=== Verilen Metin ===

Akdeniz’de uzun süredir irili ufaklı çok sayıda sarsıntı meydana geliyor. Bu sabah saatlerinde Antalya’nın Kaş ilçesi açıklarında meydana gelen 6 büyüklüğündeki deprem de bunlardan biri…
Endişe yaratan depremin ardından akıllara bölgede daha büyük ve yıkıcı bir deprem beklentisi olup olmadığı sorusu geliyor. Olası bir depremden Güneybatı Anadolu kıyılarının nasıl etkileneceği de merak uyandıran bir başka konu. Yıldız Teknik Üniversitesi İnşaat Fakültesi Dekanı Prof. Dr. Şükrü Ersoy, bölgede yaşanan deprem hareketliliğini TRT Haber’e değerlendirdi.
“Bugünkü deprem tehlikeli”
Akdeniz’de birkaç yıldan beri sürekli sarsıntılar olduğunu söyleyen Prof. Dr. Ersoy, depremin meydana geldiği yere göre büyüklüğünün de değiştiğini ifade ediyor. Prof. Dr. Ersoy, “Güneybatı Anadolu’da, özellikle Yunan karasularında Girit Adası ve Rodos Adası’nın kuzeyinde farklı büyüklükte depremler gelişiyor. Bugünkü deprem tehlikeli bir yerde” diyor. Bunun sebebini de şöyle açıklıyor:
“Çünkü, Girit ve Rodos adalarının güneyinde, Akdeniz’e bakan yakasında bir dalma batma zonu ya da yitim zonu dediğimiz bir zon var ki, çok tehlikeli. Burada 9’un üzerine çıkan depremler meydana gelebilir. Şili’deki, Japonya’daki, Hindistan’daki en büyük depremlerin mekanizması var. Burada Afrika kıtası aşağı doğru, -mağmanın içine doğru- daldığı için yüksek büyüklükte depremler meydana gelebilir.”

===

### Yapılacaklar
**a.** Akdeniz depremleri hakkındaki metne göre aşağıdaki soruları lütfen yanıtlayın:
(i) Kaş ilçesi açıklarında bu sabah meydana gelen deprem kaç büyüklüğündedir?
(ii) Prof. Dr. Şükrü Ersoy hangi üniversitenin hangi fakültesinde dekandır?
(iii) Girit ve Rodos adalarının güneyindeki zonda kaç büyüklüğün üzerine çıkan depremler meydana gelebilir?
**b.** Akdeniz depremleri hakkındaki metni son cümlesinden sonra sürdürün.

=== Malzeme ===

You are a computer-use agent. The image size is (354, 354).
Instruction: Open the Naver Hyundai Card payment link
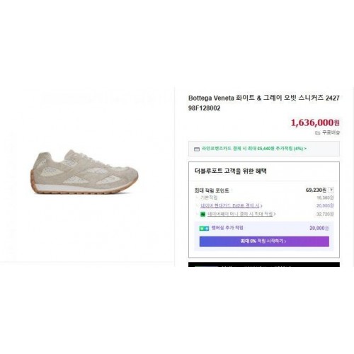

===

### Sırayla Yanıtlar
**a.**
(i) 6 büyüklüğündedir.
(ii) Yıldız Teknik Üniversitesi İnşaat Fakültesi'nde dekandır.
(iii) 9'un üzerine çıkan depremler meydana gelebilir.

**b.**
Tarihsel dönemde de büyük depremler oldu
Nitekim tarihsel süreçte de bu bölgede çok sayıda 8-9 büyüklüğünde yıkıcı deprem görüldü. “365 ve 1303 depremleri bunun en büyük kanıtı. Üstelik bu depremlerde, tüm Akdeniz’de etkili olan yıkıcı tsunamiler de meydana geldi” diyen Prof. Dr. Ersoy, sözlerini şöyle sürdürüyor:
“Bu tsunamiler medeniyetleri etkilemiştir. Meşhur Atlantis hikayesi buradaki depremler sonucunda doğmuştur. Depremlere tsunaminin yanı sıra eşlik eden bir başka şey de volkanlar olmuş. Girit ve Rodos’un kuzeye bakan, Ege Denizi içerisinde Türkiye’ye çok yakın volkanlar var. Bizim sahillerimizde, kumsallarımızda bunların geçmişteki patlama, püskürme ve küllerinin izleri hala duruyor.”
Zeminin jeolojik yapısı etkili
Bu depremlerin Türkiye topraklarında ve kara sularında olmasa da şiddetli oldukları için etkileri olacağının altını çizen Prof. Dr. Ersoy, şunları anlatıyor:
“Nitekim bugünkü 6 büyüklüğündeki deprem Denizli’den de hissedilmiş. Girit’in doğusunda deniz içinde olan bir deprem de İzmir’den hissedilmişti. Eğer zeminin jeolojik yapısı kötüyse uzaktakilerde depremlerden etkilenebiliyor. Bu tür zemin üzerindeki yapılar sallanabiliyor, sarsılabiliyor hatta yıkılabiliyor. İzmir’deki deprem Sisam Adası’nda oldu. Ama İzmir’in zeminin kötü olması nedeniyle binalar yıkıldı. Yani 70 km uzaktaki bir deprem gelip sizin şehrinizdeki yapıları yıkabiliyor. O bakımdan bir şehrin, bir yerleşim yerinin altından mutlaka fay geçmesi gerekmiyor. Yapacağımız yapıları mutlaka zemine uygun olarak yapmamız gerekiyor. Aksi taktirde uzak depremlerden bile etkilenirsiniz. Bunun tek çaresi sağlam güvenilir binalar yapmaktır.”
Daha büyük bir depremin habercisi mi?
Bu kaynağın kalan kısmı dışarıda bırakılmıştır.